Carried Over the Threshold

One of the fundamental principles of the Challenge of Change Resilience Training is that stress is not caused by people or situations but is the self-inflicted habit of ruminating about emotional upset.  Attributing your stress to something or someone else must inevitably make you a helpless victim of circumstance.  In fact, you have a choice whether or not you become stressed, but the view that stress is avoidable probably provokes more initial opposition from training participants than any of our key messages: “You should try working for my boss for a day!”; “You have no idea how stressful my job is!” 

The opposition is understandable, because the idea that stress is a choice takes away the opportunity for blame.  It can take a while for people to see how liberating it is to take control of how you respond and not just react habitually like an automaton.  What is sometimes missed, though, is the caveat that’s explicit in the programme: we draw a clear distinction between the day-to-day stress that is the focus of the training on the one hand, and post-traumatic stress on the other.  What separates them is a threshold. 

We use thresholds elsewhere in the programme, for example to define perfectionism.  Wanting to do things as well as possible is useful and positive, but there are constraints on how long you can spend dotting every ‘i’ and crossing every ‘t’ before efficiency is compromised.  Perfectionists, driven by the misguided idea that everything we do should be perfect, will go on and on beyond the threshold of added value, where all the additional time they spend adds nothing to the outcome.

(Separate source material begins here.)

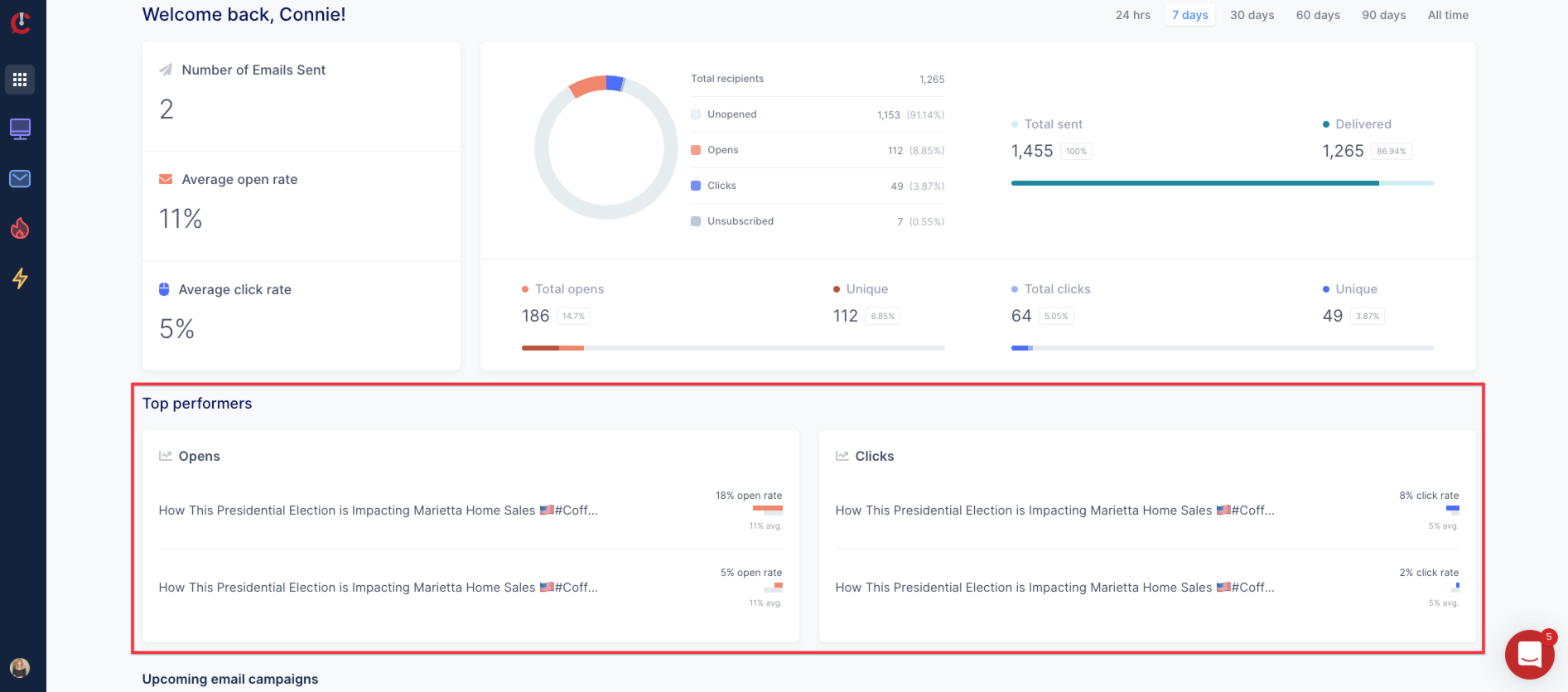Open the user profile avatar

pyautogui.click(x=20, y=667)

In the same way, stress can be ranged along a continuum from day-to-day stress to post-traumatic stress, and the difference between them is primarily the intensity of experienced emotion.  Traumatic events are those where the emotional reaction overwhelms your ability to maintain perspective, and you may be pushed over the threshold and end up suffering from post-traumatic stress disorder (PTSD).  Trauma is best illustrated by life-threatening catastrophes like fires or earthquakes, and a defining feature of the PTSD that may follow is that it is diagnosable – sufferers display symptoms like anxiety, flash-backs and longer-term physical and emotional problems.

Clearly, no matter how demanding your boss or your job might be, they do not fall into the trauma category.  We make another important distinction, between pressure and stress, and job demands are merely pressure: a demand to perform.  This is not to suggest that you should accept a bullying boss or a job where the demands are unrealistic – if you find yourself in those situations it might be time to brush up your CV and start looking elsewhere for work – but these pressures will only become stress if you continue to ruminate about the emotional upset that they provoke.  All that events do is to offer you something to ruminate about if you choose to do so.

A further caveat is that the distinction between day-to-day and post-traumatic stress is not black and white.  Where it occurs along the continuum will vary from person to person, and may vary for the same person across seemingly similar situations.  Some people are just more emotionally labile than others, and their response is correspondingly more intense.  Fortunately they tend to be a minority – the research programme was initiated in part by the puzzle of why only a relatively small number of people are diagnosed with PTSD, even after life-threatening disasters.  An individual’s response might also vary depending on how tired they are, or whether they’re dealing at the time with other emotionally demanding situations.  What is clear, though, is that in the aftermath of disasters, a proportion of people will suffer from PTSD, and what they need is help and compassion.  We describe stress as a choice, but that applies only to day-to-day stress.  If for whatever reason you’re pushed over the threshold, the element of choice is compromised.

The distinction between day-to-day and post-traumatic stress doesn’t in any way negate our definition of stress as ruminating about emotional upset, and a fundamental feature of PTSD is debilitating rumination.  The Challenge of Change Resilience Training provides strategies for reducing ruminative habits which we know have proved extremely effective, but once the port-traumatic process has been set in train it would be difficult to change simply by attending a session along with your colleagues.  Some participants who have attended the training and were subsequently exposed to extreme trauma have reported that the strategies helped them to adapt significantly much more quickly than they might otherwise have done, but for many others what’s needed when the threshold is crossed is informed, and often quite prolonged, one-to-one help.